Nondimensionalization is more science than art
Abstract
When faced with a mathematical model, often the first step is to reduce the complexity of the model by turning variables and parameters into dimensionless quantities. This process is often performed by hand, relying on a skill practiced over many years, and attempted for small models. Nondimensionalization is often considered an art, as there is no formal method accessible to applied scientists. Here we show how to systematically perform nondimensionalization for arbitrarily sized models described by rational first order ordinary differential equations. We translate and extend an existing approach for computing rational invariants of the maximal scaling symmetry, which combines ideas from differential algebra, invariant theory and linear algebra, to the setting arising in biological models. The modeler inputs the system of equations and our implemented algorithm outputs the nondimensional quantities for the corresponding nondimensionalized model. We extend the algorithm to include initial conditions, and the modeler's choice of invariants, thereby including a larger class of nondimensionalizations. We further prove that any dimensionally consistent change of variables preserves the dimension of the maximal scaling symmetry. We showcase the framework on various models, including the classical Michaelis-Menten equations, which serves as a benchmark for asking and answering specific modeling questions.
Summary
The paper addresses the challenge of nondimensionalization in mathematical modeling, particularly for biological systems described by ordinary differential equations (ODEs). Nondimensionalization simplifies models by reducing the number of parameters and variables, but it's often considered an "art" due to the lack of systematic methods. This paper presents an algorithmic approach to nondimensionalization, treating it as a more scientific process. The authors extend an existing method for computing rational invariants of the maximal scaling symmetry, combining differential algebra, invariant theory, and linear algebra. The core idea involves translating ODE models into a form suitable for algorithmic processing. The algorithm takes the system of equations as input and outputs nondimensional quantities for the corresponding nondimensionalized model. Enhancements include handling initial conditions and allowing modeler-specified invariants.

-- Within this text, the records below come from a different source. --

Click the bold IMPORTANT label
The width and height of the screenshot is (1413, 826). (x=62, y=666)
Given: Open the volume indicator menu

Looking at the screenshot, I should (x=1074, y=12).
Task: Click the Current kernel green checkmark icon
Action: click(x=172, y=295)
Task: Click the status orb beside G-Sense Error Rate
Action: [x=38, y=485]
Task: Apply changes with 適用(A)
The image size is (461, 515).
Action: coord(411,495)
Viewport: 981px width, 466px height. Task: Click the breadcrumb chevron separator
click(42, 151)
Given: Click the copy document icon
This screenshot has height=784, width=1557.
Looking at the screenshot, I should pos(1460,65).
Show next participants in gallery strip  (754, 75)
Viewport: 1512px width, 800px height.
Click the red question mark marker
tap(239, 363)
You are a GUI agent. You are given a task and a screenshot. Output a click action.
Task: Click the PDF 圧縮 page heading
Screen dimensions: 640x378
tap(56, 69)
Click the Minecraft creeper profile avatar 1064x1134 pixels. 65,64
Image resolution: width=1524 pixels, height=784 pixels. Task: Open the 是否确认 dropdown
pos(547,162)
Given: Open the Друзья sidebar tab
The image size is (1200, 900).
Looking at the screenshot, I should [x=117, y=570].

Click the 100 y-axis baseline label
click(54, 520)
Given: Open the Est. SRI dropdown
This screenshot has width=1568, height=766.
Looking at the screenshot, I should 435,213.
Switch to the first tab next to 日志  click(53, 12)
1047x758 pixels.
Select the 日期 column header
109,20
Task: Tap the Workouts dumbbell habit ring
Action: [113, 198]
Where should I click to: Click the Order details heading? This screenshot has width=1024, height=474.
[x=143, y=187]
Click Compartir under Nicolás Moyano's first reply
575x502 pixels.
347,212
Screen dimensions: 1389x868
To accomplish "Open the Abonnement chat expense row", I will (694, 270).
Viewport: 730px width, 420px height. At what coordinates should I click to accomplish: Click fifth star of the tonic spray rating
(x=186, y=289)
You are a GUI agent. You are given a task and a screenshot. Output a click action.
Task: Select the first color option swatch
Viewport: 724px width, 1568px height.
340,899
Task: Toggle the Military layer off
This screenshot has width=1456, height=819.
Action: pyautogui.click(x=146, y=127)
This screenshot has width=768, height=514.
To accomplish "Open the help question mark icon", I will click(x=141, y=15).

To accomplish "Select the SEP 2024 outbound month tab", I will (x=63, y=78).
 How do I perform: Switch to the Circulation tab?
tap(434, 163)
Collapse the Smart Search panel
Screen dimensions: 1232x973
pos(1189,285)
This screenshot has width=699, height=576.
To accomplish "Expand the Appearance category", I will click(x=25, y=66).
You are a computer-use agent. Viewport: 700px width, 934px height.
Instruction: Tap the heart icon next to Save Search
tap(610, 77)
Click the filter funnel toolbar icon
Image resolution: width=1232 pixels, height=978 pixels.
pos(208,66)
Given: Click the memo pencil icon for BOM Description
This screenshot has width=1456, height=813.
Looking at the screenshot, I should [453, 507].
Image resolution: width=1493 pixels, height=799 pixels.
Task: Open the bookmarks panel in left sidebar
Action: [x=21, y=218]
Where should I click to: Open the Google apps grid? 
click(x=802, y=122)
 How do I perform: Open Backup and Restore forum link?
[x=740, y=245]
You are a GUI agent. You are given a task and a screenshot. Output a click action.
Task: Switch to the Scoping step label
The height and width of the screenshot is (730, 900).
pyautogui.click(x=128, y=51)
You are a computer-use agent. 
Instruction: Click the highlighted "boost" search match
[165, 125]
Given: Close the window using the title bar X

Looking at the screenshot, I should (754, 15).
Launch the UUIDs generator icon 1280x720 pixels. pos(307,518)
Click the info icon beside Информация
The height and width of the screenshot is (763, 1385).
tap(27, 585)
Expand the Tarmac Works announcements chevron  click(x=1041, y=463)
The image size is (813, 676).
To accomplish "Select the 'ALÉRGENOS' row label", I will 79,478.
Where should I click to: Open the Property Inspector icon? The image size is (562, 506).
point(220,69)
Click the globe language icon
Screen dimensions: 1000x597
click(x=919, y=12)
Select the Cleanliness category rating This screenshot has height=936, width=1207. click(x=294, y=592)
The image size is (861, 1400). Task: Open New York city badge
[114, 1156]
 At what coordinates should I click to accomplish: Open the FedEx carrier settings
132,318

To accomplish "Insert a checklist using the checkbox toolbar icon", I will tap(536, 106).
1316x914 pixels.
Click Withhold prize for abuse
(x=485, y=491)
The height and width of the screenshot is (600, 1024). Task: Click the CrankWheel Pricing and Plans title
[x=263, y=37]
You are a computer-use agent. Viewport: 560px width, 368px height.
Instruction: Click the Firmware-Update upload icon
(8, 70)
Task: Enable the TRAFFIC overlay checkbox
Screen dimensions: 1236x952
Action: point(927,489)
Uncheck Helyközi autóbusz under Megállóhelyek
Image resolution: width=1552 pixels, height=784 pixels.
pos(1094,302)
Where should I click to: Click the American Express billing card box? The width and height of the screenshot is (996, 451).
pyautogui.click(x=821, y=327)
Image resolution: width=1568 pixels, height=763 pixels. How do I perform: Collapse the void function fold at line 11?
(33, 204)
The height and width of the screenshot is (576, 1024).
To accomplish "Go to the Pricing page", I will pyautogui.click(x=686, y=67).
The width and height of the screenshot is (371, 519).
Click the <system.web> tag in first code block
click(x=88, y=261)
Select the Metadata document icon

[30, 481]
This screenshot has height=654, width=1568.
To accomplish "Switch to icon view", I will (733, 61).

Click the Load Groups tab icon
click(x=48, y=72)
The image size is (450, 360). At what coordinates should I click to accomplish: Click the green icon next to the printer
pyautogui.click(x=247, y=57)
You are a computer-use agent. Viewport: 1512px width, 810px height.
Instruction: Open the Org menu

A key theoretical contribution is proving that dimensionally consistent changes of variables preserve the dimension of the maximal scaling symmetry. The authors demonstrate the framework on various models, including the Michaelis-Menten equations, and provide a Python software library called `desr` for implementation. The work unifies classical nondimensionalization with an algebraic algorithmic approach, incorporating both physical and structural units.
Key Insights
- •The paper presents a systematic and algorithmic approach to nondimensionalization, moving it away from being a purely manual and experience-based "art."
- •The algorithm is based on computing rational invariants of the maximal scaling symmetry, leveraging tools from differential algebra, invariant theory, and linear algebra.
- •The authors extend the Hubert-Labahn algorithm to include initial conditions and modeler-defined invariants, allowing for a wider range of nondimensionalizations. The incorporation of initial conditions can be achieved by treating the ratio between the variable and its initial value as a scaling invariant.
- •The authors prove that any dimensionally consistent change of variables preserves the dimension of the maximal scaling symmetry, a key theoretical result ensuring consistency across different model representations.
- •The paper includes a Python implementation (`desr`) making the approach accessible to applied scientists.
- •The method recovers standard nondimensionalizations of well-known models like Michaelis-Menten kinetics and can also generate alternative formulations.
- •The authors introduce the concept of "structural fundamental units" which can lead to more reduction than traditional dimensional analysis based solely on physical fundamental units.
Practical Implications
- •The algorithmic approach can be applied to a wide range of mathematical models described by rational first-order ODEs, particularly in systems biology.
- •Researchers and engineers can use the `desr` library to automate the nondimensionalization process, reducing the manual effort and potential for errors.
- •The ability to incorporate initial conditions and modeler-defined invariants allows for tailoring the nondimensionalization to specific modeling questions and constraints.
- •The framework can help identify key dimensionless parameters that govern the behavior of the system, leading to better understanding and prediction.
- •Future research directions include extending the method to handle more complex models, such as those involving partial differential equations or stochastic processes.